A lawyer for Dr. Jean Robert Ngola has written to the premier, calling for civility and respect in the public debate. It adds that he wants to know how his private health information came to be released on social media.
Ngola said he travelled from Campbellton, N.B., to Quebec to pick up his four-year-old daughter because the girl's mother had to attend a funeral in Africa.
He admitted that upon his return from the overnight trip he did not self-isolate for 14 days, but he says that was consistent with practices of his colleagues and superiors, and he now believes he may have gotten the virus from a patient or another health professional.
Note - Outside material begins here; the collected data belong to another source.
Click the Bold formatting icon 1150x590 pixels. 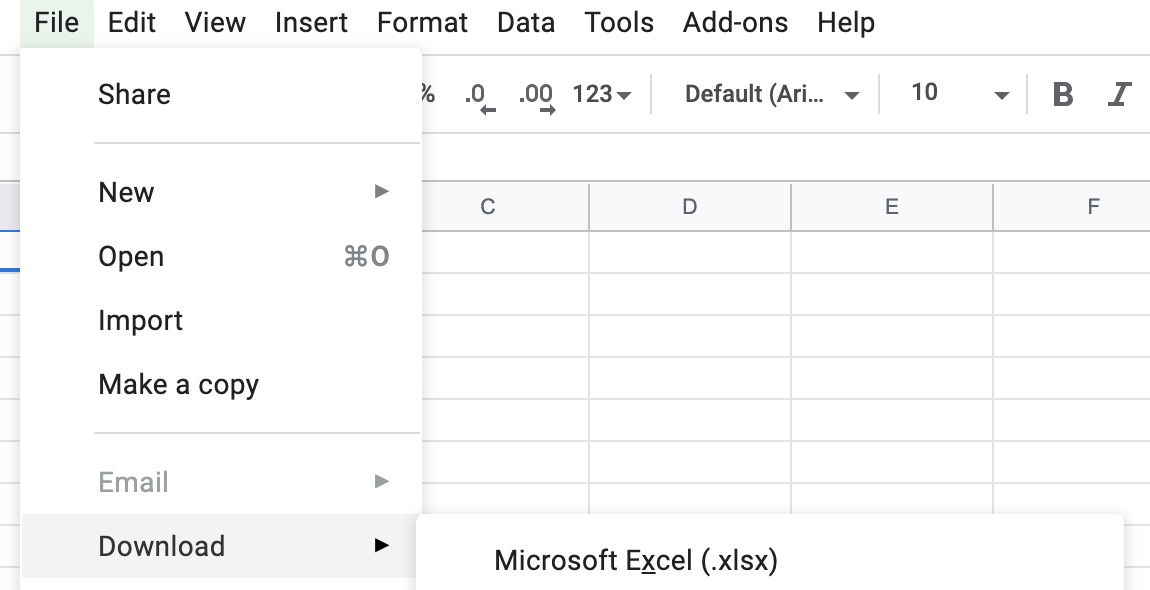(1063, 94)
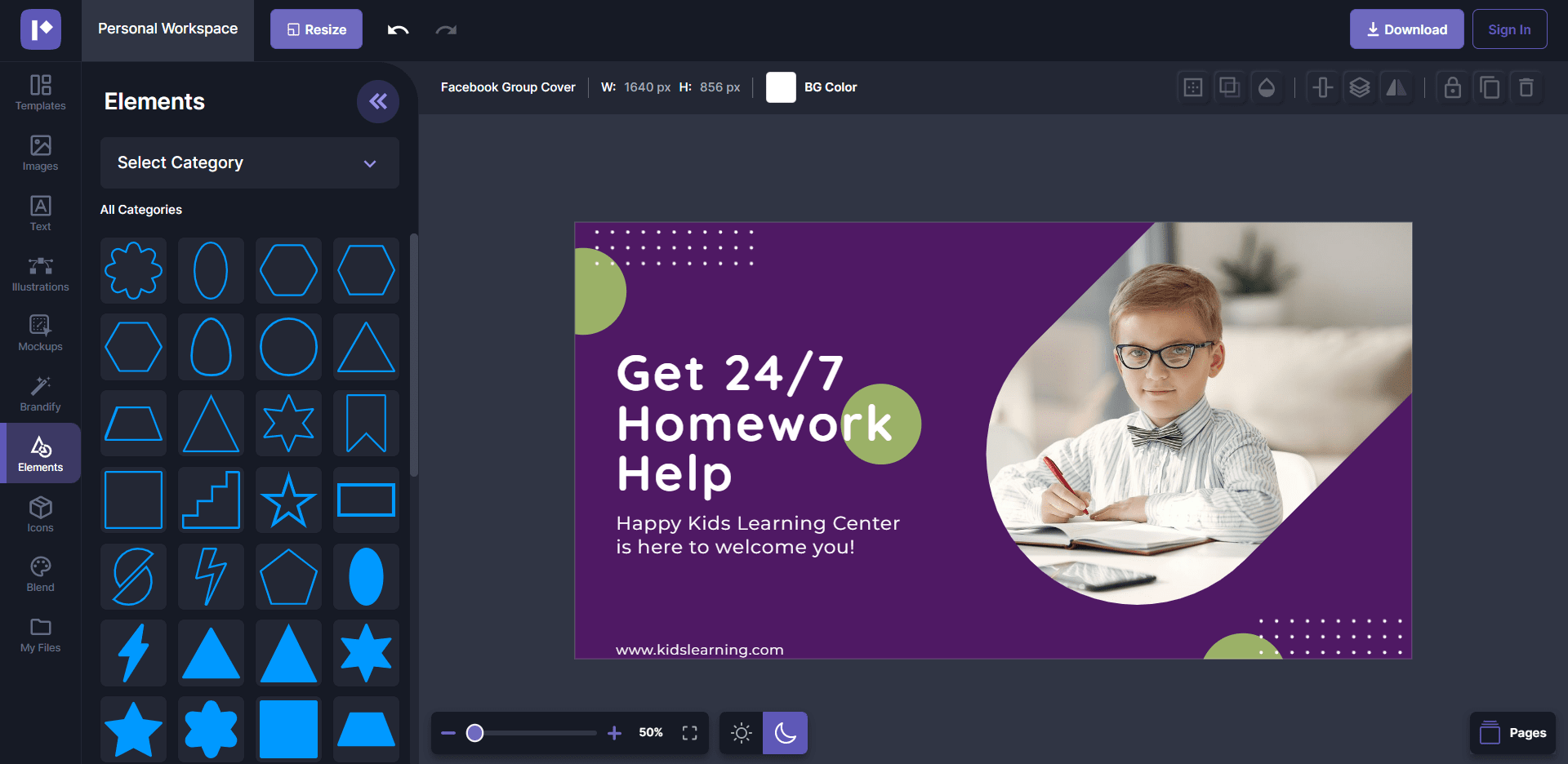Switch to the Brandify sidebar tab

tap(41, 393)
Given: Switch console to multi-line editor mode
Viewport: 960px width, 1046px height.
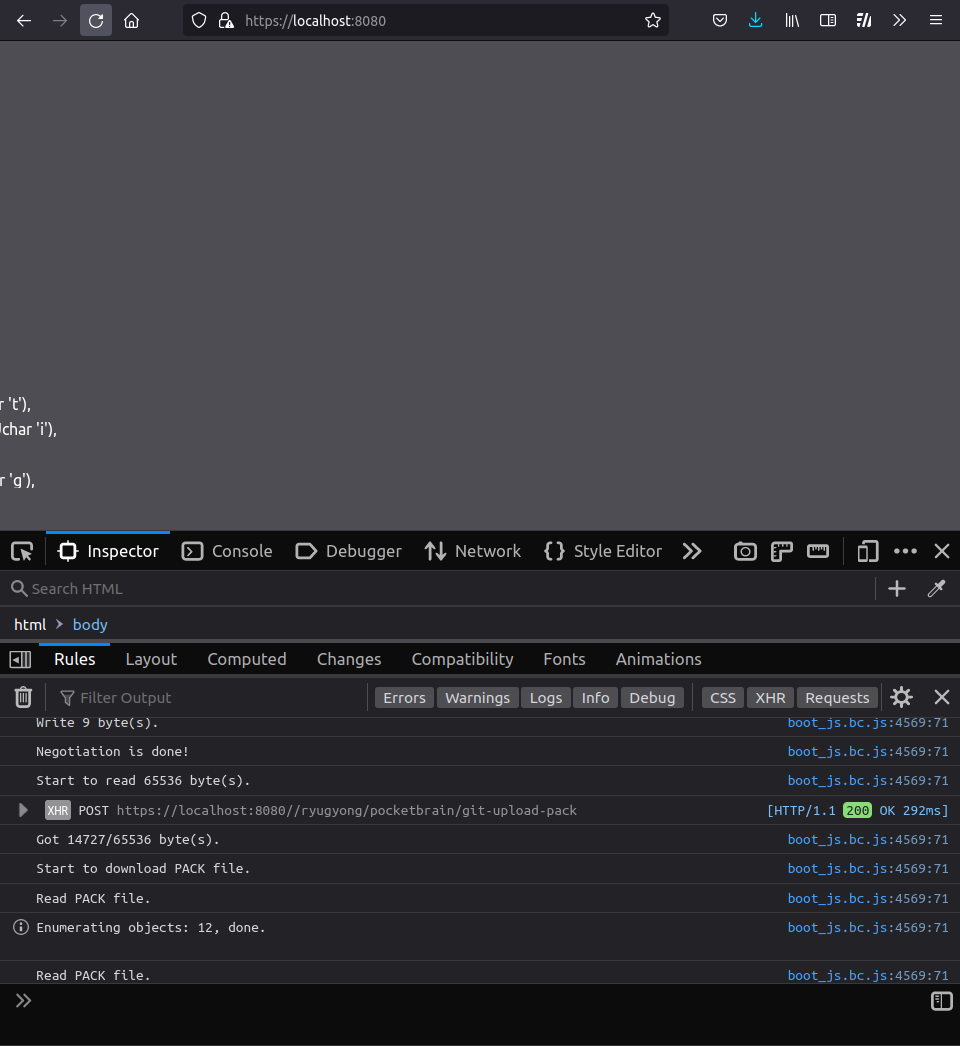Looking at the screenshot, I should pyautogui.click(x=941, y=1001).
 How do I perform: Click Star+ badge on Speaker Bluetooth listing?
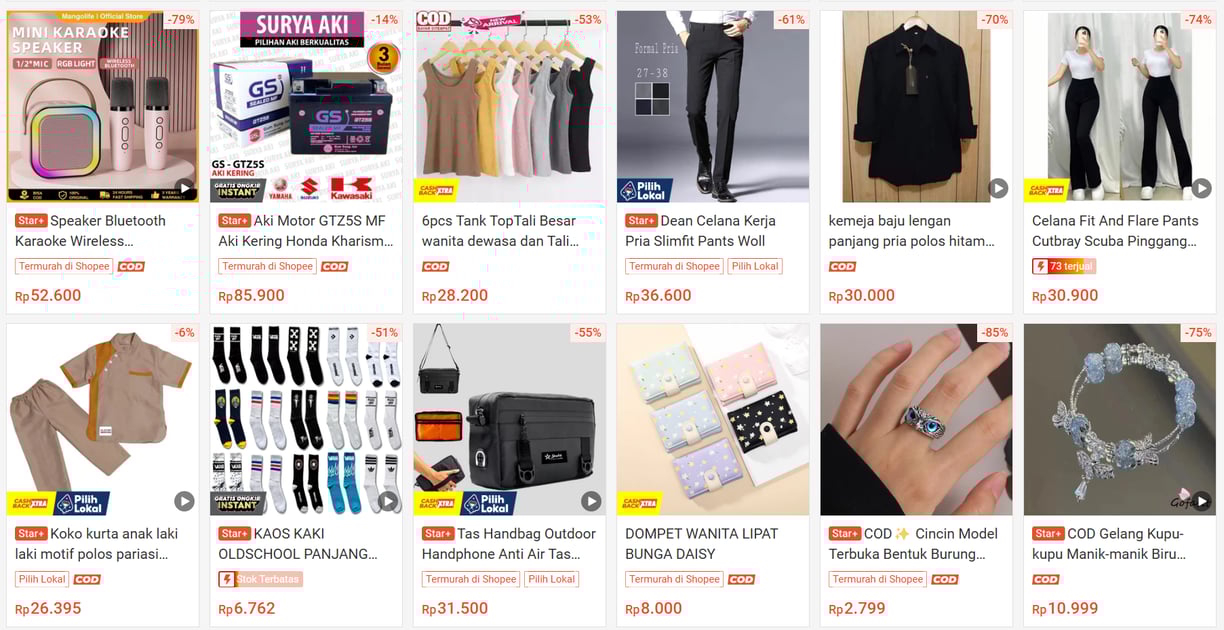[31, 221]
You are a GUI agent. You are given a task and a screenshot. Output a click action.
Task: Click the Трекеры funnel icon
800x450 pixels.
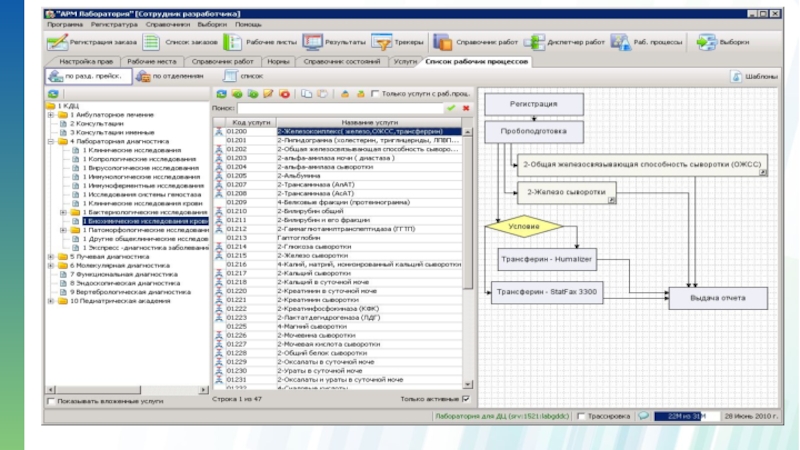(382, 43)
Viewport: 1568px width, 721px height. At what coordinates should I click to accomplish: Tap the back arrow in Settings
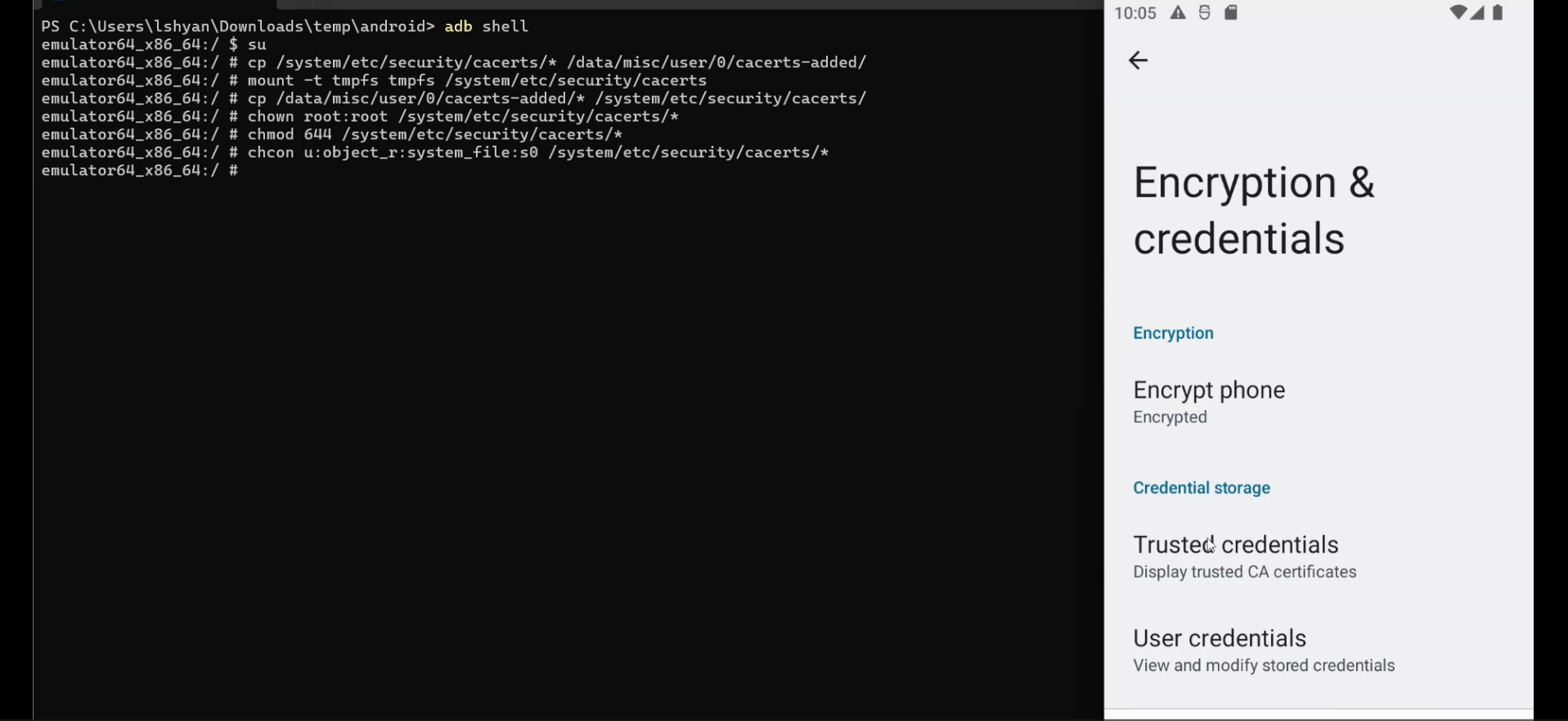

"You personally expressed anger toward Dr. Ngola, labelling him as irresponsible and assured the public that the RCMP were being instructed to consider laying charges if warranted, all without any formal evidence or an investigation having been completed," the 11-page letter from lawyer Joel Etienne states.
"These Trumpian comments were premature, careless, showed a blatant disregard for the separation of powers and have ultimately caused irreparable damage to Dr. Ngola's reputation and career."
It notes that Ngola received a letter from his employer on May 28 advising him he was suspended from his duties.
In response, Higgs said Thursday he never referred to Ngola by name -- only that a health-care worker had returned from Quebec without self-isolating.
"I am quite comfortable in the position I have taken, how I've spoken about it, and the reality of how this situation developed," Higgs told reporters outside the legislature.
"It is a travel-related case. The facts would point to the connections that are being made," he added, citing cases that have emerged in the Campbellton hospital and a nearby nursing home. "It's a situation that speaks for itself as you do the contact tracing."
Etienne said Craig Hannaford -- a private investigator -- has been hired to look at the case and has produced some preliminary findings.
"There is no credible evidence to demonstrate with any sufficiency that Dr. Ngola was patient zero in relation to this most recent cluster of COVID-19 virus infections; certainly, Dr. Ngola did not contract any disease outside New Brunswick," Hannaford concludes, according to the letter.
He said Ngola must have contracted the virus from a "vector" in New Brunswick.
Etienne said Ngola has been harassed and discriminated against, and the level of intrusiveness in social media has been unprecedented. He alleges there were government leaks that revealed Ngola's private health information within an hour of his last communication with health officials.
New Brunswick reported two new cases of COVID-19 in the north of the province Thursday. Both involve employees of the Campbellton Regional Hospital where Ngola worked.